Their stories could just as easily have been part of a show on broken relationships called “Waley”, which, of course, doesn’t exist.

My parents, as rocky as their married life was at times, had the same kind of story. An excerpt from an e-mail I wrote about them years ago:

 

Theirs was never a perfect marriage. My dad, when in a rage, could and often would say things that would make a sailor blush, and then walk out the door so the married couple could argue in private. Towards the end of their marriage–ended by my father’s death in 2009–they hardly ever talked, except at breakfast.

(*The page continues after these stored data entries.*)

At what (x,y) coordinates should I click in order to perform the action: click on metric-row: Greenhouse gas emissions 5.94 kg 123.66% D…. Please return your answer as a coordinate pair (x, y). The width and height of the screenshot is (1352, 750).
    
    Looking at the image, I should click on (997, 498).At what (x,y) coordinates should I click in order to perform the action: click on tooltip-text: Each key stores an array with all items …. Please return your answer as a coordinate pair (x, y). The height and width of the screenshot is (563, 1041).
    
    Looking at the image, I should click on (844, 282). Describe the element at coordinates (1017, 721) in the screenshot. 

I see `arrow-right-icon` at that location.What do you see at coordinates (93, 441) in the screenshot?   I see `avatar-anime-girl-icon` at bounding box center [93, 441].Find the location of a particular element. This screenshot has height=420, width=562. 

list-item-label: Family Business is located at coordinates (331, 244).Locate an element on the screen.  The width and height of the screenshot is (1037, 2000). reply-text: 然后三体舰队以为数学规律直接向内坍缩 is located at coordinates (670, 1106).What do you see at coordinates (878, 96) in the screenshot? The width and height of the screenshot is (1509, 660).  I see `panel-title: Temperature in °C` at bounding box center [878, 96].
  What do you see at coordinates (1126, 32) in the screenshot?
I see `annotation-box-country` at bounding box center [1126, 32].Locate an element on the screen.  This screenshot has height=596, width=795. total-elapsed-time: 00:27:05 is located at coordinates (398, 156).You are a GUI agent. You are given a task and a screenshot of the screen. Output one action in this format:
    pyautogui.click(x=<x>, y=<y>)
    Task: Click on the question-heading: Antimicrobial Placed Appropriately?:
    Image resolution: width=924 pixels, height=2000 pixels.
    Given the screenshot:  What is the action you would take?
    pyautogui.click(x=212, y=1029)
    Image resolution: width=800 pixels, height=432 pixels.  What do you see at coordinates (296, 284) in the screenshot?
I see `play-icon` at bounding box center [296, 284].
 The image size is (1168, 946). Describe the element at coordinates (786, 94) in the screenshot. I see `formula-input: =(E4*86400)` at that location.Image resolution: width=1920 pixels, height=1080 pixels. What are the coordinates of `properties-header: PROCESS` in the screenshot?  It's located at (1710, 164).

They were good talks, though, unless when politics got involved and I often felt that I was intruding on them when I lingered at the breakfast table.

After the funeral, my mother said she would not have married anyone else even knowing how much of a challenge being with my father was.

 

I want to some day be able to sit on a couch with my wife, look back on life, and tell that sort of story — our story — either to a TV crew or to our children, or, if I get to be that old, to half-remembered ghosts of long-dead friends.

It’s useless sentimentality, probably brought by the rainy season and at the thought of turning 33 this year, but I sometimes wish we could all just fast-forward to the happy endings, or at least the not-as-anxious rising action. But we can’t and that’s the point of it.

I like to say that life is struggle as a joke, but also as a reminder that, yes, it actually is, and there is not a lot that will change that. Sometimes, it’s easier, and sometimes it will kick your ass. And sometimes, if you work at it and you luck out, you can look back at the years you’ve had together and say, well, that was pretty wagas.